Why Liquor Shortages Caused By The COVID-19 Pandemic Persist In Some States
A fair warning for your next trip to the liquor store: Several states across the U.S. are still experiencing booze shortages related to COVID-19, and it's unclear when supply will be able to meet demand.
Early in the pandemic, it was common to find libations low in stock after some liquor stores briefly closed amid statewide lockdowns and skyrocketing consumer demand for alcohol.
The Pennsylvania state board in charge of consumer liquor sales announced last week that it was limiting customers to two bottles of certain alcoholic beverages per day. The Pennsylvania Liquor Control Board said the purchase limit on select items — including Hennessy Cognac, Buffalo Trace bourbon and Patrón tequila — will be in place for the "foreseeable future."
Liquor store customers in North Carolina are encountering "out of stock" signs instead of their favorite spirits, local TV station WTVD reported, amid an ongoing supply shortage there, too.
"I don't think anybody saw the kind of demand that we're seeing right now — particularly in those high-end and super-premium products — coming," said David Ozgo, chief economist of the Distilled Spirits Council of the United States.

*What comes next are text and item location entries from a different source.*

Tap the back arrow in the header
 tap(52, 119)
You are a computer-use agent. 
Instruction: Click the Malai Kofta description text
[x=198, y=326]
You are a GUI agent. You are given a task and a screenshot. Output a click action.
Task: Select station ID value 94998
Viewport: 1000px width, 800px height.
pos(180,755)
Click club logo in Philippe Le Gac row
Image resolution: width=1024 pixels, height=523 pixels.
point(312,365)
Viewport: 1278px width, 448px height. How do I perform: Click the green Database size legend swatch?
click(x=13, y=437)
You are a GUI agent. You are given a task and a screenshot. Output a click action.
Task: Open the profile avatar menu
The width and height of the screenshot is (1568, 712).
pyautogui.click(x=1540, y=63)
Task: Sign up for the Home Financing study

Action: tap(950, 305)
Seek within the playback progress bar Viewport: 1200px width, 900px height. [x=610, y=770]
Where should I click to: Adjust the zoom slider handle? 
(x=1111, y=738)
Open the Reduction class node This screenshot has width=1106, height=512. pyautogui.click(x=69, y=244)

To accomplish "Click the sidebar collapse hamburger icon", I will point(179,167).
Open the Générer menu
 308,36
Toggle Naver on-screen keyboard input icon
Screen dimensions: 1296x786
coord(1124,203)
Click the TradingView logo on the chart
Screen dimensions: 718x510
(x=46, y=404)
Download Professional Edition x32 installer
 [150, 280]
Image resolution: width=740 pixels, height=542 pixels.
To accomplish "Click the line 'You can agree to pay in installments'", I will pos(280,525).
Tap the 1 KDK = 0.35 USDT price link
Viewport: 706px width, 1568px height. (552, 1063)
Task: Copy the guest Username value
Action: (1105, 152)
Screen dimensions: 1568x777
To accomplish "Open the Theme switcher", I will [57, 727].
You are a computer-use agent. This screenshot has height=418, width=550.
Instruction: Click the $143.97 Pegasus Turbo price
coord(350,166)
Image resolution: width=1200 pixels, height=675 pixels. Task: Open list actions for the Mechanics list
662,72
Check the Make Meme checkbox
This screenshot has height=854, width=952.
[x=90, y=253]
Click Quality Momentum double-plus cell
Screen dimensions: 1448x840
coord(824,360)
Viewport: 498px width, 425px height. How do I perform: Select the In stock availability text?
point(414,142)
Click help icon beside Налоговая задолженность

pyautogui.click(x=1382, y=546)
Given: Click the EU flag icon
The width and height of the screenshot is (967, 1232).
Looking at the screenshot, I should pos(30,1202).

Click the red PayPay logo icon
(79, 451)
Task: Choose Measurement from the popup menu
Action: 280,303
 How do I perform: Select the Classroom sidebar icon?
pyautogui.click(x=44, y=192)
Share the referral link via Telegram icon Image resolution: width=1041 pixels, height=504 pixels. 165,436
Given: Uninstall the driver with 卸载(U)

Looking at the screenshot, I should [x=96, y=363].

Why liquor is running low in many states
According to Ozgo and others, there are problems at nearly every step of the alcohol beverage supply chain.
Some producers are struggling to source glass bottles. The cost to import liquor from overseas has shot up because of price increases in international shipping. And actually delivering booze to bars, restaurants and other vendors has been hampered by a shortage of truck drivers.
"So all along the line, you almost have a compounding effect," Ozgo said, adding that some of these problems existed before the pandemic but grew worse over the past year.
Shawn Kelly, the spokesperson for the Pennsylvania liquor board, said some businesses are also having staffing issues.
But there is another big problem, one that occurs before any alcohol even touches the bottle.
Many liquors simply take a long time to make. Producers have to grow or buy the ingredients, distill the spirit, then let it age. That means producers must anticipate demand years in advance. They can't simply turn on the spigot when demand rises.
"You can't go back five years and retroactively plant more agave," Ozgo said of the plant used to make tequila. "It doesn't work that way."
The distiller Buffalo Trace, whose bourbon is currently limited to two bottles per day for customers in Pennsylvania, is undertaking a $1.2 billion expansion but says it will still be "a few years" before it can fully meet consumer demand.
"Buffalo Trace recognizes this is not the news its fans want to hear for the next few years but making great whiskey does take time and the Distillery is not prepared to cut quality corners to increase short term supply," the company said in a press release.
What it means for drinkers
The statewide policy change in Pennsylvania, which stems from the fact that its government controls the sale of spirits and operates all of the commonwealth's retail stores, affects millions of residents.
"[W]e believe the shortages are out of their control," Chuck Moran, executive director of the Pennsylvania Licensed Beverage and Tavern Association, said of the state board's decision.
The association represents small-business taverns and licensed restaurants. Moran says that while he understands there are supply chain issues, it's small businesses and customers who pay the price.
"Unfortunately, since taverns and licensed restaurants — as well as the general consumer who walks into a state liquor store — are at the tail end of the chain, it does have a negative impact."
In Virginia, another state where the government is in charge of alcohol sales, customers are only allowed to buy one bottle of certain liquors per day. Part of that is to make special edition booze available to more people, but state officials say it is also the result of skyrocketing demand during the pandemic.
Ozgo, with the Distilled Spirits Council, said that outside of so-called "control states," it would be up to individual liquor stores to determine whether to limit the sale of certain products.